Contact Seth directly at:

Sullivan Correctional Facility
P.O. Box 116
Fallsberg, NY 12733-0116

Black Liberation Prisoner of War, Seth, has been fighting for adequate blood sugar monitoring for Type II diabetes since 2000. He had been consistently denied medical care for frequent, insulin-shock-induced blackouts in 2004 at Clinton Correctional facility. In 2009, when his sugar plunged to 32 and then up to 620 in a short amount of time, he had a seizure, for which he was taken off of honor block and thrown in keep-lock in Wende Correctional facility (supposedly a medical facility, though they denied him the diabetic diet necessary for his health). He relies on food packages from family and supporters to maintain an adequate diet that the prison refuses to give him. Donations can be made online at https://fundrazr.com/campaigns/810a58.

In August of 2012, at Sullivan Correctional Facility, he broke his index and middle fingers (injuries to the hands and feet, which can heal on their own, are very dangerous for diabetics). He was given x-rays and seen only by a physician’s assistant (not a doctor), and the diagnosis as to which fingers were broken kept changing. He has now lost the full range of motion in his hand.

In December 2013, there was a call, fax and email campaign to make sure Seth is taken to an outside medical facility as he has lost 40 lbs.

Data provided —
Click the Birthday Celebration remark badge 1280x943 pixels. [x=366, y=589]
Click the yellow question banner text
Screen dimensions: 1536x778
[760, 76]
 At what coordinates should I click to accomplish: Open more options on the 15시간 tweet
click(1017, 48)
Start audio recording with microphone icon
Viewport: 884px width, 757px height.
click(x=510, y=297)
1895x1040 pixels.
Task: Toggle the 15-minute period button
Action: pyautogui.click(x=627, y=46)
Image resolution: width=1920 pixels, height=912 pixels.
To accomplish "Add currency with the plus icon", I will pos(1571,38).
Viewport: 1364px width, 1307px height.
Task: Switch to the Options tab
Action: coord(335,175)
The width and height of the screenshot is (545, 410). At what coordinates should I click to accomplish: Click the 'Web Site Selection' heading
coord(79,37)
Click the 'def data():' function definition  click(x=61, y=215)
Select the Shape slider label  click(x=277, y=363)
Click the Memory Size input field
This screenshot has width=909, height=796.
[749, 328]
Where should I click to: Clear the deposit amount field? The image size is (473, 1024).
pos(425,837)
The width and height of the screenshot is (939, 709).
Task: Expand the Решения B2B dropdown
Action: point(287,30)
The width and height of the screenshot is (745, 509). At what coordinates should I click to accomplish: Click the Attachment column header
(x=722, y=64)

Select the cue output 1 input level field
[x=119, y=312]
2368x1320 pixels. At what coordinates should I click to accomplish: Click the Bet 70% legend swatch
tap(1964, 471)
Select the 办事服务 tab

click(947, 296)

Task goal — Rewrite the passage about Seth's medical care from "Black Liberation Prisoner" to "online at https://fundrazr.com/campaigns/810a58.", replacing "blackouts" with "fainting spells".

Solution to this task —
Black Liberation Prisoner of War, Seth, has been fighting for adequate blood sugar monitoring for Type II diabetes since 2000. He had been consistently denied medical care for frequent, insulin-shock-induced fainting spells in 2004 at Clinton Correctional facility. In 2009, when his sugar plunged to 32 and then up to 620 in a short amount of time, he had a seizure, for which he was taken off of honor block and thrown in keep-lock in Wende Correctional facility (supposedly a medical facility, though they denied him the diabetic diet necessary for his health). He relies on food packages from family and supporters to maintain an adequate diet that the prison refuses to give him. Donations can be made online at https://fundrazr.com/campaigns/810a58.